Bilkis Bano said that even being the victim of the crime, she had no clue about any such process of remission or premature release initiated. Gujarat’s remission order is a mechanical order of remission by completely ignoring the law’s requirements as consistently laid down, the plea said.
Earlier, some PILs were filed seeking directions to revoke the remission granted to 11 convicts. The pleas were filed by the National Federation of Indian Women, whose general secretary is Annie Raja, member of the Communist Party of India (Marxist), Subhashini Ali, journalist Revati Laul, social activist and professor Roop Rekha Verma and TMC MP Mahua Moitra.
In its affidavit, the Gujarat government defended the remission granted to convicts, saying they completed 14 years of sentence in prison and their “behaviour was found to be good”. The state government said it has considered the cases of all 11 convicts as per the policy of 1992 and remission was granted on August 10, 2022, and the Central government also approved the premature release of the convicts.
It is pertinent to note that the remission was not granted under the circular governing grant of remission to prisoners as part of the celebration of “Azadi Ka Amrit Mahotsav”, it has said. The affidavit stated, “State government considered all the opinions and decided to release 11 prisoners since they have completed 14 years and above in prisons and their behaviour was found to be good.”

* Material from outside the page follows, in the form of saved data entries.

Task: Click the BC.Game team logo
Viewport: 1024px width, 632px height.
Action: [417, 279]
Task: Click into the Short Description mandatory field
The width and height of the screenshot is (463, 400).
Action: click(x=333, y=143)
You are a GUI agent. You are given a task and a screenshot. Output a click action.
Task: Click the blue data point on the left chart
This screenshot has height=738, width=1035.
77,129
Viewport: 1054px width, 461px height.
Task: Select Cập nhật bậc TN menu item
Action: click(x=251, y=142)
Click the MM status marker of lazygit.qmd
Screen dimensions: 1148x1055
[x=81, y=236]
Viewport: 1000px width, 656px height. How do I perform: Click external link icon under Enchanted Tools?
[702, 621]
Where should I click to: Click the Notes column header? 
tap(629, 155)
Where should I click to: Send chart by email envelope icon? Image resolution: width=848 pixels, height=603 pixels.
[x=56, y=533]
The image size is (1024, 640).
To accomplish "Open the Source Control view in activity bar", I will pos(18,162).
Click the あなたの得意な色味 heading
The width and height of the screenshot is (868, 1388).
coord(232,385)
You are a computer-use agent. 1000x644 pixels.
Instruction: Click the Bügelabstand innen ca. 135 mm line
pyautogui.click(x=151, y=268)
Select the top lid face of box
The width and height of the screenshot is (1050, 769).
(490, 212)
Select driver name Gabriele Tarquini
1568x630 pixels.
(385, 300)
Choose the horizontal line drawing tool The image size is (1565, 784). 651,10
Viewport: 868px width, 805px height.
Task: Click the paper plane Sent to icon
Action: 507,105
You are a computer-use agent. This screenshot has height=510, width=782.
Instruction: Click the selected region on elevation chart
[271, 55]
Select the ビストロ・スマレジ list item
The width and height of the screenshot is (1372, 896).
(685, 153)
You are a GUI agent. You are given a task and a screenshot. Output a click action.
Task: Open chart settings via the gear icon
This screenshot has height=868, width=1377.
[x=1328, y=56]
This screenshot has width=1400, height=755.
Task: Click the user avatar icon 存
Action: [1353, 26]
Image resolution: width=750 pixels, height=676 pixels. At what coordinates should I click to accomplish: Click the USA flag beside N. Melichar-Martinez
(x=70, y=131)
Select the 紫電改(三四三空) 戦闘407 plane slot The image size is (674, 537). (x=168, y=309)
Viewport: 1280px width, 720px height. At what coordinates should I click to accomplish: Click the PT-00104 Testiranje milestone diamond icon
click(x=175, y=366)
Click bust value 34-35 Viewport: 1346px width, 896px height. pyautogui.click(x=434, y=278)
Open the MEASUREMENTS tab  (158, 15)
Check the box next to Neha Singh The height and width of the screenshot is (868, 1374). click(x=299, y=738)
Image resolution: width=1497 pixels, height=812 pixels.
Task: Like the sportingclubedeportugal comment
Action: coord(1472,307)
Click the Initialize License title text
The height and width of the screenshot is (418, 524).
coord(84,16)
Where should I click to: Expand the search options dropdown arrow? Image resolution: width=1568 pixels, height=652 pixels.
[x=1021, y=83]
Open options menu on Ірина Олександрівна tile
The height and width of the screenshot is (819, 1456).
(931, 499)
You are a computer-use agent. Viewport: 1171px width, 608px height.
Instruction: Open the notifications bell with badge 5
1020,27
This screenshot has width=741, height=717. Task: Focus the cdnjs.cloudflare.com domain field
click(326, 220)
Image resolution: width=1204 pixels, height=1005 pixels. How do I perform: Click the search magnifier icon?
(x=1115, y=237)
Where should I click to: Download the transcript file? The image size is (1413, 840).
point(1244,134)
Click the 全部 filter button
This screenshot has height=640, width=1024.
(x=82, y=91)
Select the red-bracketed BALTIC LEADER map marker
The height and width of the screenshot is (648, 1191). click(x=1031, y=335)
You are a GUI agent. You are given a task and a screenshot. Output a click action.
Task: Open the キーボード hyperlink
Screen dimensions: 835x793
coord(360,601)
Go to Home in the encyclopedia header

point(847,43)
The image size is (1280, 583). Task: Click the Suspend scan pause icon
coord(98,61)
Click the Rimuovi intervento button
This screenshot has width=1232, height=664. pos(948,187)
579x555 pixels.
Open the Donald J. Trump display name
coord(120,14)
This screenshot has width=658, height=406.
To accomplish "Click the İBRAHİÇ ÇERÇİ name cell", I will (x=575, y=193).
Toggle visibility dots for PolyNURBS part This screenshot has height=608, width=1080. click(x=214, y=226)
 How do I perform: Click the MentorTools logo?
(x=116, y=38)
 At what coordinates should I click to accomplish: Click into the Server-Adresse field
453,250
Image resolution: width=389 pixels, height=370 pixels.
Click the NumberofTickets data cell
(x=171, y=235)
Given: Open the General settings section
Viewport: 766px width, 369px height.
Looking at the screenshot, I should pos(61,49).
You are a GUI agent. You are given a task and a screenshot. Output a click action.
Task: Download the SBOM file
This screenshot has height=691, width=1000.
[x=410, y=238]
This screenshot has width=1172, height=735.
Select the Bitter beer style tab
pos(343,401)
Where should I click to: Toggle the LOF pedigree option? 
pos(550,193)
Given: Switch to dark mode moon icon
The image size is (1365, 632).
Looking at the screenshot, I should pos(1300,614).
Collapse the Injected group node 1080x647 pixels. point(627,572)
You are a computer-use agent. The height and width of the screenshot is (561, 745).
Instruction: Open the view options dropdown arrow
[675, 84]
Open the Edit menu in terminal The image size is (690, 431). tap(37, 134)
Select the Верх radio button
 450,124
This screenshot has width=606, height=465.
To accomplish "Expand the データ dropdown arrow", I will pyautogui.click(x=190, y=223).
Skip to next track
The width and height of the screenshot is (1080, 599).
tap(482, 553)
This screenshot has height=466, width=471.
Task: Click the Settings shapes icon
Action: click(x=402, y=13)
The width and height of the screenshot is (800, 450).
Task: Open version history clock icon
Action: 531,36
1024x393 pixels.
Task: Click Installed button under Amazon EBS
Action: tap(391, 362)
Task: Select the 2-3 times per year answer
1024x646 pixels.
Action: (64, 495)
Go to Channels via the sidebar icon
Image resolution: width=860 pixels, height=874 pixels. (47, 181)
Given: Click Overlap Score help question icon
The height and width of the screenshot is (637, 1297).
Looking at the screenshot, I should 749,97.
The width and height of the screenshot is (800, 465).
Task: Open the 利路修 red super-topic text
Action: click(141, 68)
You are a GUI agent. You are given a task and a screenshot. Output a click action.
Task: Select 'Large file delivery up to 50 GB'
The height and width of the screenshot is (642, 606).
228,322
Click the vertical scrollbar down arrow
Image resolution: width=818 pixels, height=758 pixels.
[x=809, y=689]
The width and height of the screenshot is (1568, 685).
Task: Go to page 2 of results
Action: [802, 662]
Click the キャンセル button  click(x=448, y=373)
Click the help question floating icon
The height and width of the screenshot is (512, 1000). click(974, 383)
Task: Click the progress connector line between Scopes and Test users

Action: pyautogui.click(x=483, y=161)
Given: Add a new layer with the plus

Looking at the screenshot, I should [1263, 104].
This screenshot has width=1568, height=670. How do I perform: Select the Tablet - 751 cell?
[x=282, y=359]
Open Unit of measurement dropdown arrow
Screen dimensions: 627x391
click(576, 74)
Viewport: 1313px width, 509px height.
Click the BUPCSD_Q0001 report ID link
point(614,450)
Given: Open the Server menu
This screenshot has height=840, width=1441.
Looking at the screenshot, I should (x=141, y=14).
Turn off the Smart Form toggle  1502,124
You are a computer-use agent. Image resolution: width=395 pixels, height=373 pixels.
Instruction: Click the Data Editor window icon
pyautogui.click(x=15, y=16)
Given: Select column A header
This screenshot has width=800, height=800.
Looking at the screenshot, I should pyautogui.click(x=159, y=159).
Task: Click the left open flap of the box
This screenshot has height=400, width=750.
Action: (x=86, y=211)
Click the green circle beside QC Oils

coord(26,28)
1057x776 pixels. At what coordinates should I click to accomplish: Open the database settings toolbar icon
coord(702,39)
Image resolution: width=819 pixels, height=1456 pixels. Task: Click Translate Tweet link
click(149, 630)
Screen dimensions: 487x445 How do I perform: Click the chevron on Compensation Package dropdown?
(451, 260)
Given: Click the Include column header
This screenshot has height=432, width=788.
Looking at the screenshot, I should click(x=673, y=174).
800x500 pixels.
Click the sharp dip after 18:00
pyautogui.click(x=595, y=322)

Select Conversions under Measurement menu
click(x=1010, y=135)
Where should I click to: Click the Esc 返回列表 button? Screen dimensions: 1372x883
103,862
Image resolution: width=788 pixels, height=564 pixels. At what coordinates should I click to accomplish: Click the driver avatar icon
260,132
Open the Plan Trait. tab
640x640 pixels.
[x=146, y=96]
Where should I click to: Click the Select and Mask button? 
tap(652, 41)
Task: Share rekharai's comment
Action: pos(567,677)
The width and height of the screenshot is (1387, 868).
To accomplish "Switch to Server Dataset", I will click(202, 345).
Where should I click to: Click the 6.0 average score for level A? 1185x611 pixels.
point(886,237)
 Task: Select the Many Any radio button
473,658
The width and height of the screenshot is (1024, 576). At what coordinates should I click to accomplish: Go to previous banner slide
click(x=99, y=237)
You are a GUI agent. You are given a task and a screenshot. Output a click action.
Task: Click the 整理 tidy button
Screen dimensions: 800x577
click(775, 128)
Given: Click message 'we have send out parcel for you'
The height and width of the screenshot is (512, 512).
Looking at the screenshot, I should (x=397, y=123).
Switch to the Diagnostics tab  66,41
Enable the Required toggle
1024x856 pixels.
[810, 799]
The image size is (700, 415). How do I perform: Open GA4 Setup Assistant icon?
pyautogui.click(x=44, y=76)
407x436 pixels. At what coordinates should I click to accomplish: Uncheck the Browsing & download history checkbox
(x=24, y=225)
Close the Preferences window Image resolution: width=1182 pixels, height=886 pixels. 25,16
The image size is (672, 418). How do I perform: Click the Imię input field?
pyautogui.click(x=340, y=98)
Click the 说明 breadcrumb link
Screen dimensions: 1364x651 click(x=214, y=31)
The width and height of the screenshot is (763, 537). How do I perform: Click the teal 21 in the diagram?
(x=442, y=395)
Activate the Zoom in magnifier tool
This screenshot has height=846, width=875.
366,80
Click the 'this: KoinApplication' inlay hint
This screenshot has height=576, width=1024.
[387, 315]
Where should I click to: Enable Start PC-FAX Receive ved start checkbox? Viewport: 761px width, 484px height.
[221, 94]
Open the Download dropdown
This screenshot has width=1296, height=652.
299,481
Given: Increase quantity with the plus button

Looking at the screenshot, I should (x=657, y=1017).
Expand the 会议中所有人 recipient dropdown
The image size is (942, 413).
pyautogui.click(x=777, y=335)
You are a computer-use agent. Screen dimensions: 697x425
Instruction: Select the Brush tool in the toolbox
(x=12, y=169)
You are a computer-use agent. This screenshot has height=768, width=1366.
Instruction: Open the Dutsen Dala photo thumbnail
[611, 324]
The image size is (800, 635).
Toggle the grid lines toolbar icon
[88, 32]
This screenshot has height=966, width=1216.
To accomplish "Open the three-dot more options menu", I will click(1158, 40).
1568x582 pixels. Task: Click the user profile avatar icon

The government had also questioned the locus standi of petitioners who filed the PIL challenging the decision, saying they are outsiders to the case.
The pleas said they have challenged the order of competent authority of the government of Gujarat by way of which 11 persons accused in a set of heinous offences committed in Gujarat were allowed to walk free on August 15, pursuant to remission being extended to them.
The remission in this heinous case would be entirely against public interest and would shock the collective public conscience, as also be entirely against the interests of the victim (whose family has publicly made statements worrying for her safety), the pleas stated.
The Gujarat government released the 11 convicts, who were sentenced to life imprisonment, on August 15. All the 11 life-term convicts in the case were released as per the remission policy prevalent in Gujarat at the time of their conviction in 2008.
In March 2002 during the post-Godhra riots, Bano was allegedly gangraped and left to die with 14 members of her family, including her three-year-old daughter. She was five months pregnant when rioters attacked her family in Vadodara. (ANI)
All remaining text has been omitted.